Electioneering at the Huntley Tea Party Gun Forum — 4 Comments

  1. Yesterday, the FBI released their report “Crime in The United States statistics” at http://www.fbi.gov/about-us/cjis/ucr/crime-in-the-u.s/2010/crime-in-the-u.s.-2010. Unfortunately it was released after Cal’s report on the contents of the meeting.

    Here’s the good news: For the 4th year in a row, gun homicides has dropped.

    While gun homicides were dropping, gun sales were booming. FBI NICS checks increased 30%, gun sales at large retail outlets increased 40%. WalMart, which stopped selling firearms about a decade ago, are going start selling them again.

    All of the above puts the lie to the obviously “cherry-picked” statistics provided by gun control advocate Bill Jenkins. Jenkins, like all gun control proponents, either makes stuff up or selectively picks out favorable “facts” to attempt to convince people that gun ownership is bad.

    Jenkins is part of a long line of HCI (now called the Brady Group) speakers and “researchers” trying to tell us that guns are inherently evil, that they cause crime, that the odds are that having a gun increases the likelihood that you’ll be killed., and so on, despite increasing evidence that they either have no such effect or that the opposite it true.

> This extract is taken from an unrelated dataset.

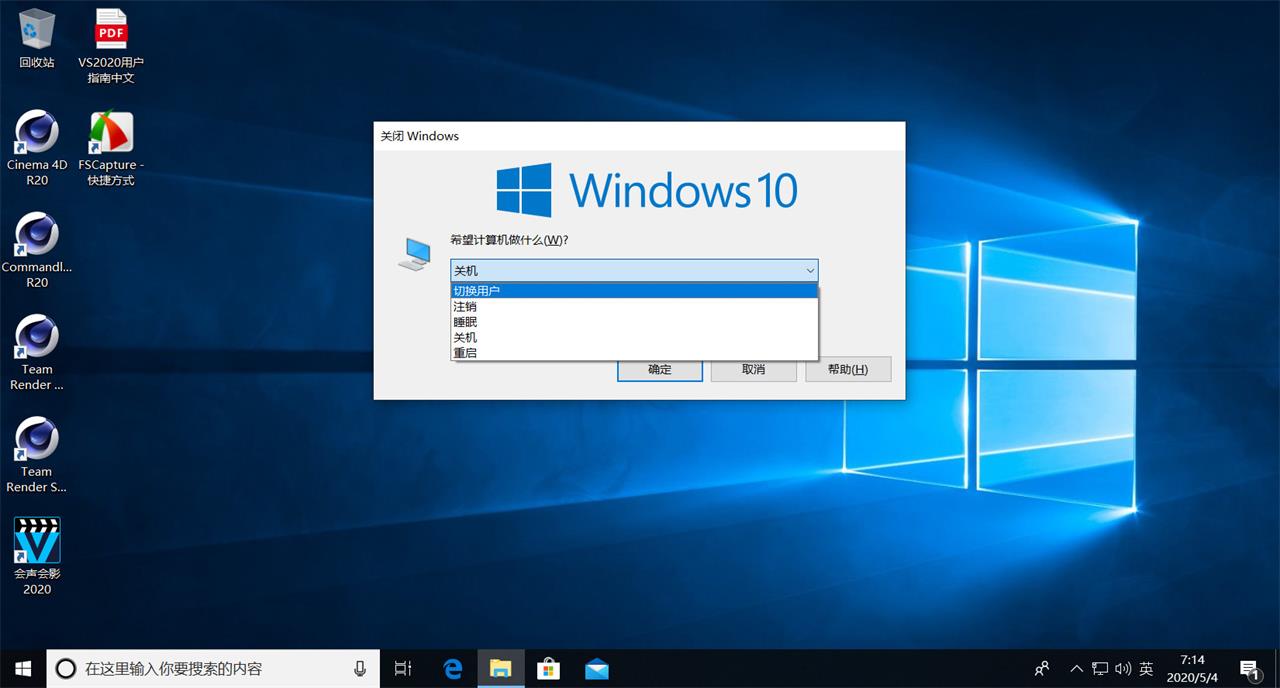This screenshot has width=1280, height=688.
Task: Show hidden system tray icons
Action: [1076, 668]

    They spent decades on the narrative that there is no individual right to keep and bear arms, that it was a collective right. They spent years justifying gun bans in Chicago and DC and elsewhere – while those cities were becoming cesspools of gangs, drugs, and murder. The Supreme Court invalided both of these notions.

    If gun control is such a good idea, why do they have to lie to advance it?

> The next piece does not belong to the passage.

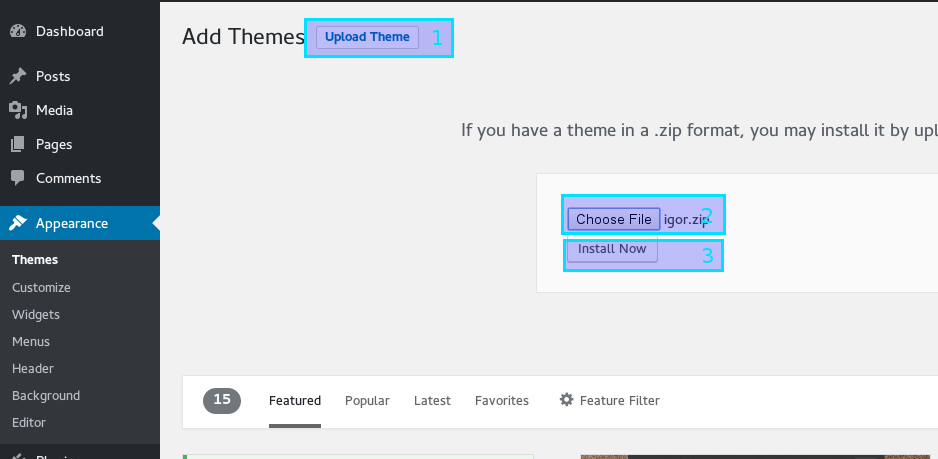Open the Favorites themes tab
Viewport: 938px width, 459px height.
tap(502, 400)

  2. On the subject of electioneering at a gun control forum, what better place for a politician to be to show his solidarity with people who believed (and were vindicated by the USSC) that gun ownership is an INDIVIDUAL RIGHT that was part of the Bill of Rights?

    What better forum could there be for a politician to tell the people who value the Bill of Rights that they stand with them?

    Like it or not, 3/4 of Americans believe that the 2nd Amendment protects the right of the individual to keep and bear arms. That nearly half of households own a gun. Where else would a politician wishing to make his views on guns and concealed carry known make his position known than at a forum on guns, gun control, and so on?

    Maybe gun owners should take note of which politicians were NOT present and where their sympathies lie?

  3. I was going to use the word “politics” in the headline at first, but, then, I realized that the whole meeting was about politics.

    I was trying to differentiate what the candidates did from the issue part of the forum, a difficult thing to do since two of the candidates spoke about the issue.

    I sense ” k says” took the word “electioneering” to be a negative word. I did not intend it that sense. I just couldn’t think of another word for what candidates do.